Das Zertifizierungsverfahren umfasst ein zweistufiges Erstaudit, Überwachungsaudits im ersten und zweiten Jahr sowie ein Re-Zertifizierungsaudit im dritten Jahr, unmittelbar vor Ablauf der Zertifizierung. Das genaue Auditprogramm und die Dauer der Audits ergeben sich hierbei aus der Größe der zu zertifizierenden Organisation, dem Geltungsbereich (Geschäftsbereiche, Standorte, Tochterunternehmen et cetera), den vom CMS abgedeckten Compliance-Risiken (wie Korruption, Wettbewerbsrecht, Datenschutz) sowie dem Zweck des Audits (Zertifizierungsaudit, Überwachungsaudit und ähnliche).

Im Rahmen des Erst-Zertifizierungsverfahrens sind ein Audit der Stufe 1 und ein Audit der Stufe 2 durchzuführen. Zweck des Audits der Stufe 1 ist es, den Status des CMS zu bewerten, das Verständnis bei der Organisation bezüglich des Compliance-Managements zu erfassen sowie die fachlichen und organisatorischen Voraussetzungen und Randbedingungen für das Zertifizierungsaudit festzulegen. Der Zweck des Audits der Stufe 2 (dem eigentlichen Zertifizierungsaudit) ist es, die Umsetzung und die Wirksamkeit des CMS der Organisation zu bewerten.
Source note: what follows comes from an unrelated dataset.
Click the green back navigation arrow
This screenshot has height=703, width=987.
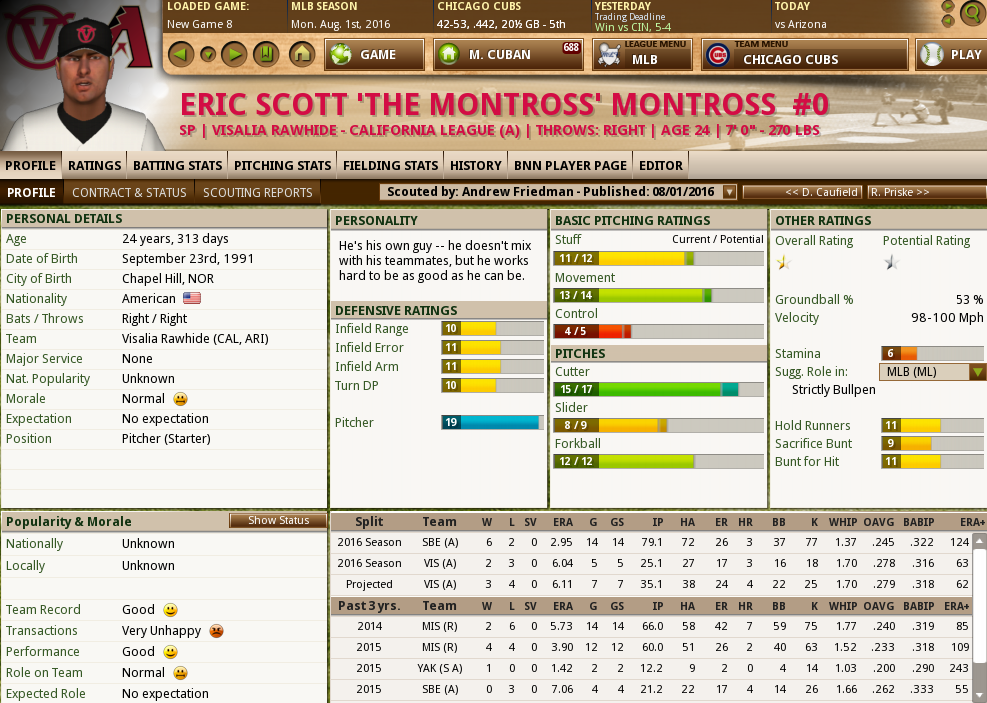coord(180,55)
Im Rahmen der Audits prüfen die Auditoren alle relevanten Informationen, die für den Nachweis der Normkonformität von Bedeutung sind. Informationsquellen sind hierbei Befragungen von Mitarbeitern aller relevanten Funktionen und Hierarchiestufen, Auswertung von Dokumentationen und Aufzeichnungen sowie Beobachtung von Prozessen und Tätigkeiten. Nachweise müssen von den Auditoren verifiziert und validiert werden.

Auf Basis des Berichtes über das Zertifizierungsaudit führt die Zertifizierungsstelle die Bewertung der Konformität des CMS mit der ISO 19600 durch und entscheidet über die Ausstellung des Zertifikates. Zertifikate haben eine Gültigkeit von 3 Jahren.

Zur Aufrechterhaltung eines Zertifikates sind Überwachungsaudits im Abstand von zwölf Monaten durchzuführen. Nach Ablauf des Zertifikates nach drei Jahren kann nach Durchführung eines Rezertifizierungsaudits ein neues Zertifikat ausgestellt werden.

Fazit

Die Anwendung der Norm ISO 19600 unterstützt Organisationen dabei, innerhalb einer Organisation ein wirksames CMS zu implementieren, das die Wahrscheinlichkeit von Regelverstößen durch Organisationsmitglieder deutlich reduziert. Es muss abschließend betont werden, dass die Zertifizierung nach diesem Standards keine Garantie dafür darstellt, dass alle Mitglieder der zertifizierten Organisation stets rechtskonform handeln. Ein CMS und dessen Zertifizierung können kriminelles Verhalten von Mitgliedern einer Organisation nicht gänzlich verhindern.

Compliance muss vielmehr täglich durch die Organisation und ihre Mitglieder gelebt werden. Eine externe Überprüfung und Zertifizierung des Systems kann allerdings hierbei die Wirksamkeit des CMS entscheidend unterstützen.

¹ Vgl. ISO/IEC 17021:2011-05 Konformitätsbewertung - Anforderungen an Stellen, die Managementsysteme auditieren und zertifizieren.